Is it Love, a “Supermoon” or Just an Illusion?
The full moon will “fill the sky like a big pizza pie” this Saturday and good for you if you conclude “that’s amore!”, but scientists say in their usual deflating way that it’s just another perigee moon, or what’s recently been dubbed a Supermoon. The full moon this Saturday will indeed be 14% bigger and 30% brighter. This is due to the moon making its closest approach to the Earth at about the same time that it appears full. This combination of events is not particularly uncommon as the attached video from NASA explains - it happens on average about once every, well, 12 moons, but combined with mostly clear skies predicted for Saturday night and we denizens could be in for a treat. Best viewing times are soon after the moon rises when it is closest to the eastern horizon (around 7pm).
But, the real reason why the moon may appear so big at times may surprise you. Like amore, it may be all in our heads.

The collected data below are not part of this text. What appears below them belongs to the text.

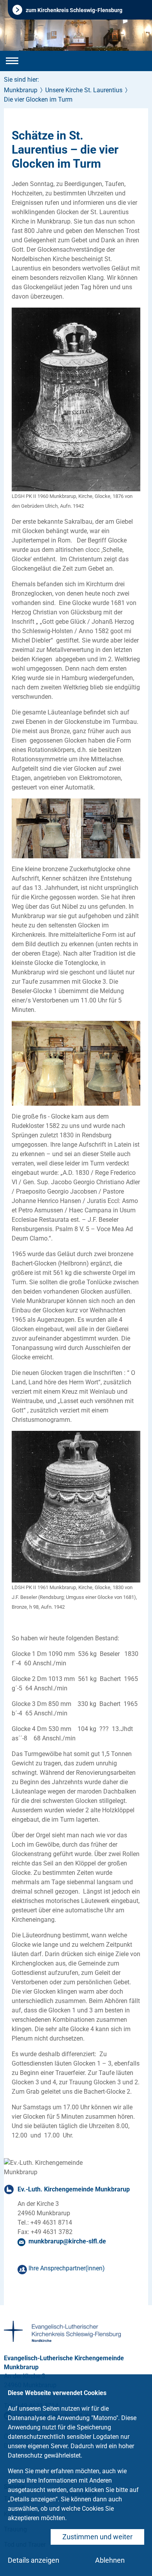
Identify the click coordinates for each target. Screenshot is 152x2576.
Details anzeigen (33, 2560)
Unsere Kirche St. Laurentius (83, 90)
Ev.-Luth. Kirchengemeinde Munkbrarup (74, 2189)
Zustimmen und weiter (97, 2537)
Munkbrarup (20, 90)
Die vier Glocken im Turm (38, 99)
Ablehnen (110, 2560)
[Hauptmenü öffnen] (12, 61)
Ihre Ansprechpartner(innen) (66, 2268)
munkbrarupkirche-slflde (67, 2241)
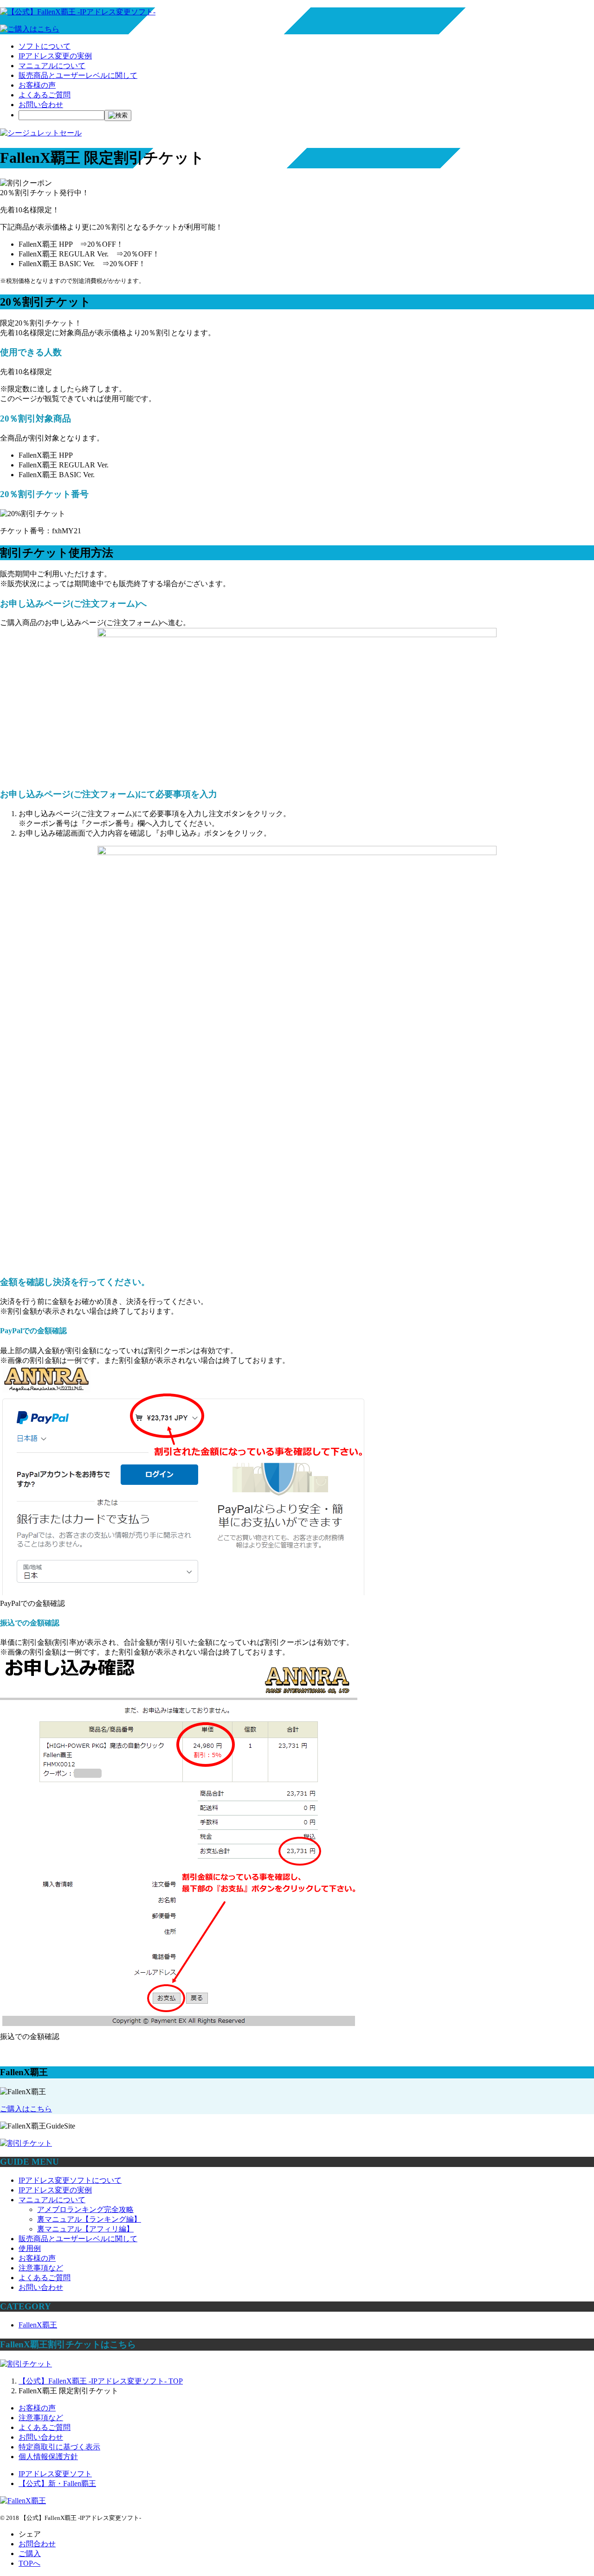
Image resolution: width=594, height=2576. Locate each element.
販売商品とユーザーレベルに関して (78, 75)
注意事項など (41, 2268)
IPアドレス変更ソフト (55, 2474)
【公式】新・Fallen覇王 (57, 2483)
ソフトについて (45, 46)
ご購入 (30, 2553)
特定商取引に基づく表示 (59, 2447)
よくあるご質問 (45, 95)
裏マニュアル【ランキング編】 (89, 2219)
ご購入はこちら (26, 2109)
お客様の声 (37, 85)
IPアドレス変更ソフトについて (70, 2180)
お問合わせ (37, 2544)
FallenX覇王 (38, 2325)
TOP (101, 2381)
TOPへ (29, 2563)
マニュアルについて (52, 66)
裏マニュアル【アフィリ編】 (85, 2229)
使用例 (30, 2248)
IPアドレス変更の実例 (55, 56)
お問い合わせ (41, 105)
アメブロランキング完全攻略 (85, 2209)
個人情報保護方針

It turns out that our brains and the way they process visual data have a lot more to do with how big the moon appears to us than the moon’s orbital eccentricities. Although it is still not completely understood (brain science is one of those final frontiers), some scientists believe the Moon Illusion is an example on a grand scale of a well known optical illusion called the Ponzo Illusion (which may be best illustrated here).
Illusion, Supermoon, or love? Either way, enjoy!